21

11K 832 4
                                    

Hai....hai...hai.... sorry banget nih baru update.... lama banget ya? Masih pada nungguin gak sih?
Maaf banget ya.... soalnya ide ceritanya lagi fokus di cerita lain... hehehe....

Dan.... maaf kalo update-an kali ini pendek dan banyak typo... soalnya sudah gak sempat edit.
Lagian aku juga gak enak ninggalin cerita ini lama-lama....

Ya udah... langsung aja deh....

______________________

Nandira tampak pucat. Padahal ia sudah mengumpulkan keberaniannya untuk menyapa Digo dan Sisi. Ia baru sadar, ternyata Digo tidak main-main dengan ucapannya.
Dan sekarang ia merasakan apa akibat ia berani mengusik emosi Digo.
Seluruh pemegang saham di perusahaannya menarik semua dana mereka. Sekarang perusahaannya sedang berada di ambang kehancuran. Papa nya sangat murka mendapati perusahaannya kolaps karena kecerobohannya.

"Mau apa kau kemari? Aku tidak merasa mengundangmu," suara sinis Digo seperti belati yang sangat tajam menikam jantung Nandira.

"Digo, maafkan aku," tiba-tiba Nandira bersimpuh di depan Digo dan Sisi sambil berurai airmata.

Digo hanya menatapnya dingin.

Sisi yang merasa iba, segera berdiri hendak meraih Nandira, namun Digo menahannya.
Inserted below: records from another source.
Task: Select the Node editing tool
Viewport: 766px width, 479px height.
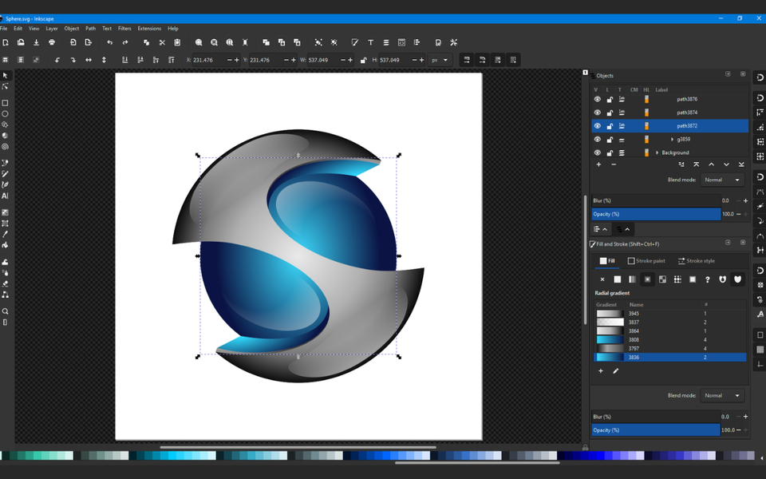Action: (5, 86)
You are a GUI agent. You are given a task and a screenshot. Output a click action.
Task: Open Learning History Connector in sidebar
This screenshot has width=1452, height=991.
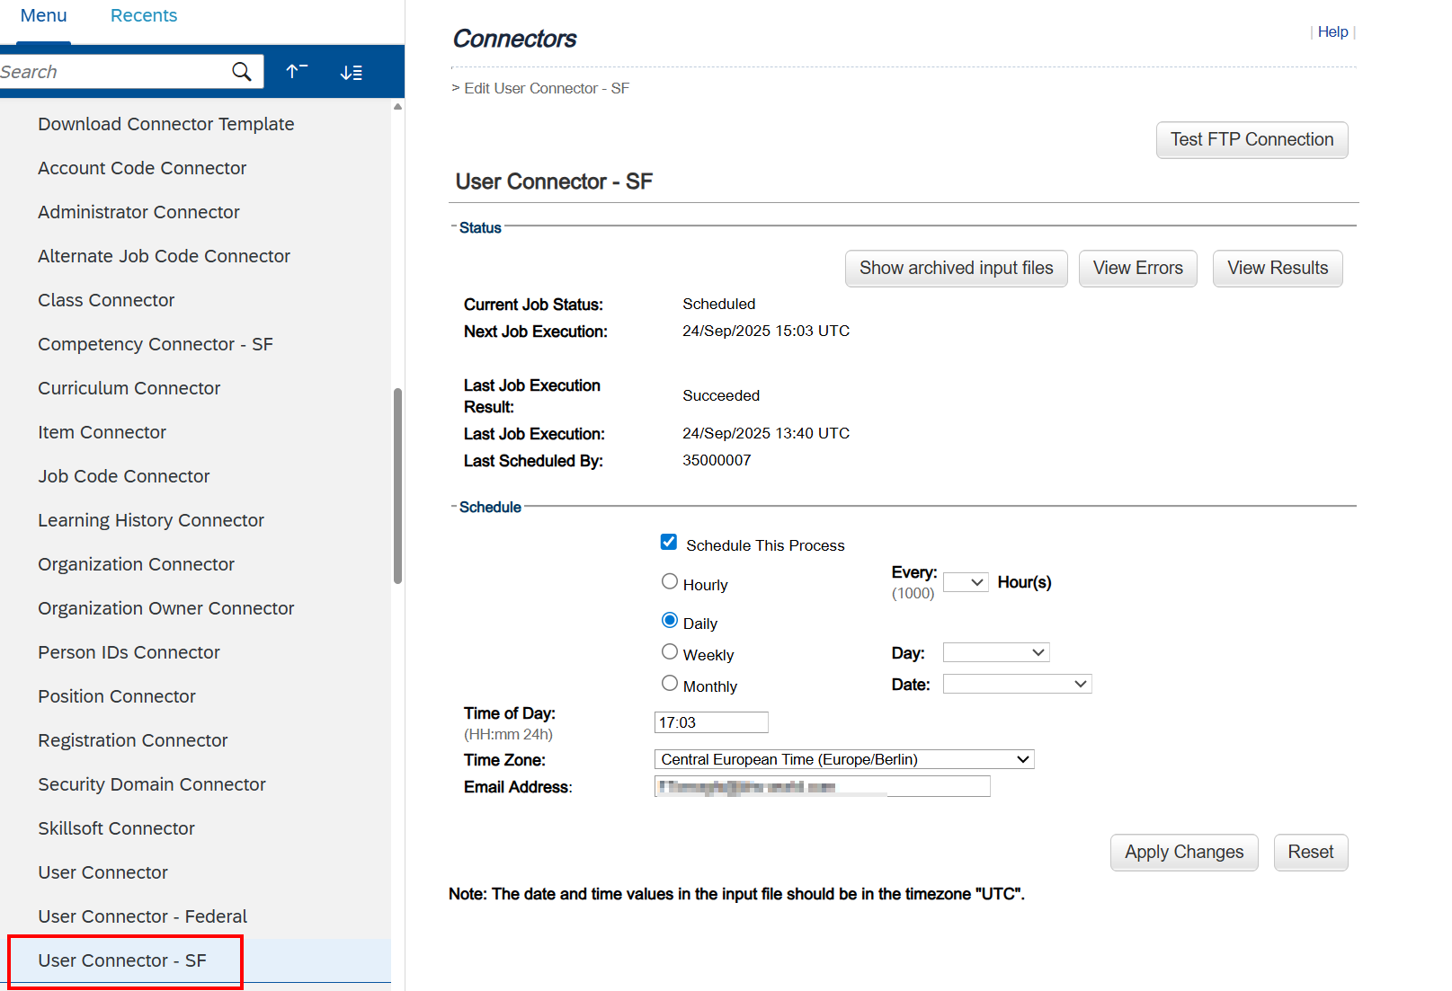(151, 520)
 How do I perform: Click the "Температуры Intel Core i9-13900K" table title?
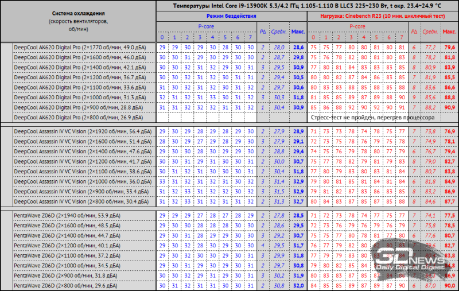click(x=307, y=6)
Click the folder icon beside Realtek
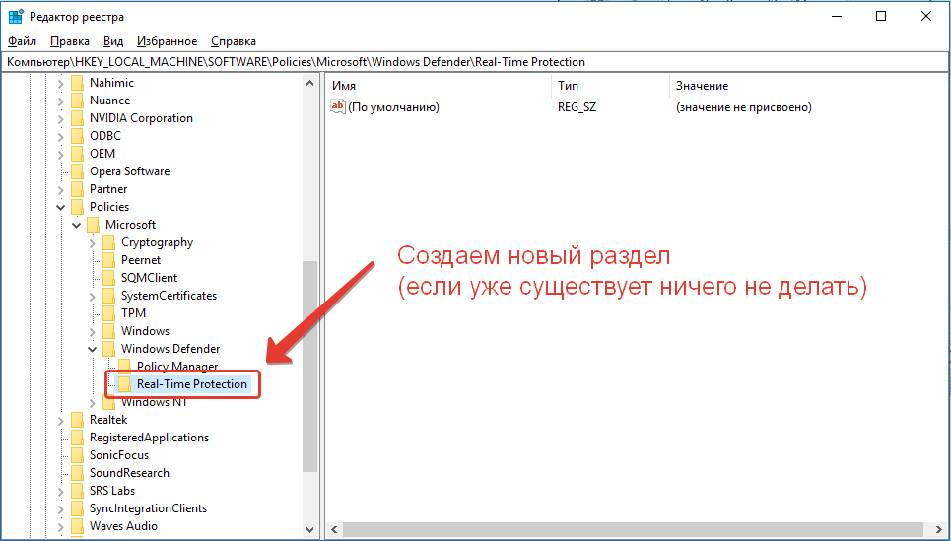This screenshot has height=541, width=951. click(77, 420)
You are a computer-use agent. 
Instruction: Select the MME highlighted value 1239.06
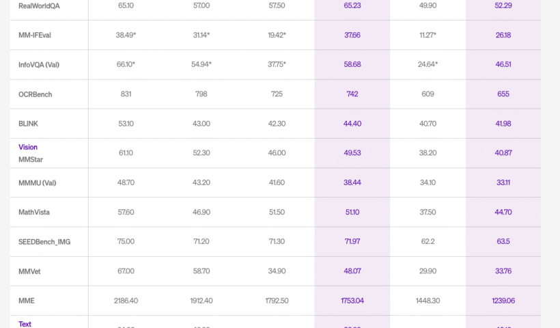[503, 301]
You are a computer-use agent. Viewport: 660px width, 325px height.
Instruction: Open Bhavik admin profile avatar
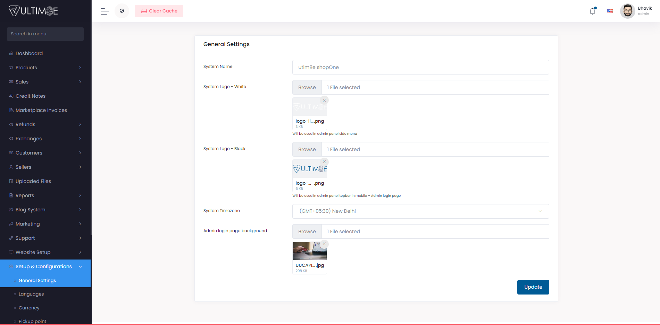tap(627, 11)
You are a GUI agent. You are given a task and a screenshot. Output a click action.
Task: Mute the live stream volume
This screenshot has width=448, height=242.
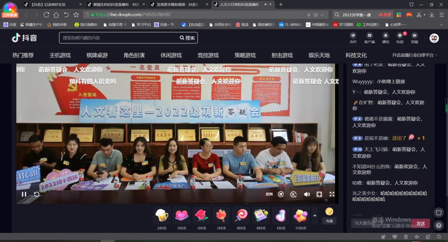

"Biarkan saja, Sweetheart. Biarkan dia merasakan bagaimana akibatnya jika dia berani membuat masalah dengan Davista!" Sisi menoleh, melihat tatapan Digo yang sedingin es itu seakan mampu membekukan siapapun yang ditatapnya.

Dengan jerih, Sisi kembali duduk sambil memandang iba pada Nandira yang makin keras terisak. Penyesalan selalu datang kemudian.

"Digo, please, maafkan aku. Aku benar-benar menyesal," Nandira beringsut maju hendak meraih lutut Digo.

"Jangan sentuh, Nandira!" Digo menepis tangan Nandira dengan kasar.

Nandira sudah tidak tau lagi harus melakukan apa. Tampaknya Digo sudah benar-benar menunjukkan murkanya.
Karenanya Nandira mencoba melunakkan hati Digo melalui Sisi.

"Si, Sisi, maafkan aku. Aku benar-benar menyesal. Aku tidak akan melakukannya lagi. Please Sisi," Nandira sudah menjatuhkan harga dirinya sejatuh-jatuhnya. Ia tidak peduli. Ia benar-benar menyesal. Seandainya ia tau akan seperti ini konsekuensi bersekongkol dengan Bryan, ia tidak akan mau melakukannya. Sekarang Bryan bahkan tidak mau sedikitpun membantunya.

"Honey," Sisi menyentuh lengan Digo. Ia tau, Digo sangat keras hati. Tapi dia hanya ingin mencoba membantu Nandira meskipun Nandira pernah menyakitinya.

"Sudahlah, Sweetheart. Biarkan dia menerima akibat dari perbuatannya," Sisi bergidik mendengar nada suara Digo. Bahkan Digo mengatakannya tanpa mengalihkan tatapan tajamnya dari Nandira yang masih terisak.

Digo menoleh mencari seseorang. Tatapan matanya berlabuh pada seseorang di ujung ruangan sedang mengawasinya. Digo memberi kode dengan jarinya, membuat orang itu bergegas mendatanginya.

"Siap Boss!" laki-laki bertubuh tegap itu sudah berdiri di dekat mereka.

"Rob, antar Nona ini keluar. Aku tidak ingin dia merusak hari pertunanganku," isak tangis Nandira makin menjadi. Sisi memalingkan wajahnya tidak tega.

Nandira berdiri dengan setengah ditarik oleh Robby, salah satu pengawal pribadi Digo, lalu dibawa keluar.

"Kamu kenapa?" Digo mengerutkan dahinya melihat Sisi masih memalingkan wajahnya, tidak mau menatapnya. Diraihnya dagu Sisi dan dihadapkannya agar gadis itu melihatnya.